観客巻き込み型演劇

観客とのコミュニケーションからスタートする作品を僕はよく作っている。
これは僕が以前所属していた劇団が使っていた手法である。
また、僕の好きな一人芝居のほとんどがこの手法を使っている。

お客さんとの関係をフラットにしていく。
特に演劇文化が根付いていないところではこの手法が有効だと考えていた。

要は、前説である。前座である。

かつて私は何度も「お前に才能はない」と言われてきた。今考えれば相当なパワハラ・モラハラである。けれど、その人を訴える気はない。訴えたところでその人が変わるわけではないし、仕組みが大きく変わるわけではない。仕組みを変えるためには、自分やこの先の人たちがそうならないようにすればいい。自分がその仕組みの上に立たなければいい。

話が横道に逸れてしまった。

観客巻き込み型。それは既にいろんな形で世に出回っている。イマーシブシアター、謎解きイベントなど。
僕が以前西会津町で関わったシアター&レストラン「注文の多い料理店」やまちめぐり演劇「銀河鉄道の夜」もその一種である。

先日、せんがわ劇場演劇コンクールで上演した「『なめとこ山の熊のことならおもしろい。』」は、僕の中では巻き込み型の一つであると考えている。常にコミュニケーションを取りながら、舞台を進行させていく。観客の中にはきっと嫌だという人もいたに違いない。それは本当に申し訳ないことをしたと思っている。

時には観客に舞台まで来てもらうということもする。
ほしぷろvol.7「虔十公園林」では舞台の上を観客に行進してもらう、というシーンを作った。大人たちがノリノリで舞台上を歩き回った。子供たちが興奮のあまり舞台美術を破壊するということも起こった。

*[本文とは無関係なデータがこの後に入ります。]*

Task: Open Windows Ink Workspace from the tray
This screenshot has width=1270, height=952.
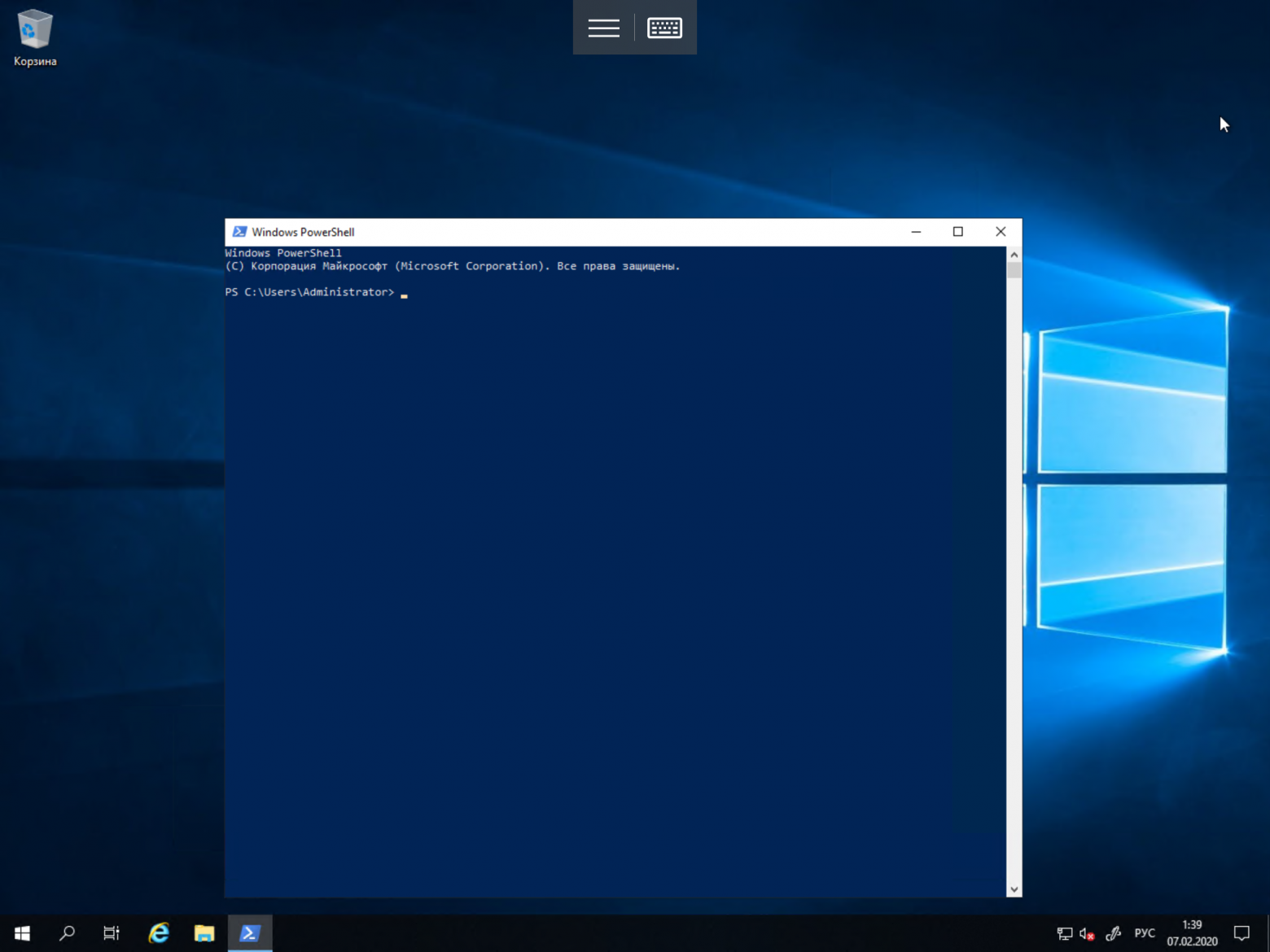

想定外のことだったが、それもまた「虔十」という人間の切なさを演出する効果があったと思える。子供の想定外の動きもまた演出の一つになった。これはむしろ私が巻き込まれてしまったのである。

観客が俳優を巻き込むパターンも発生した。今後は、どのように観客を巻き込んでいくのか。私自身課題は山積みである。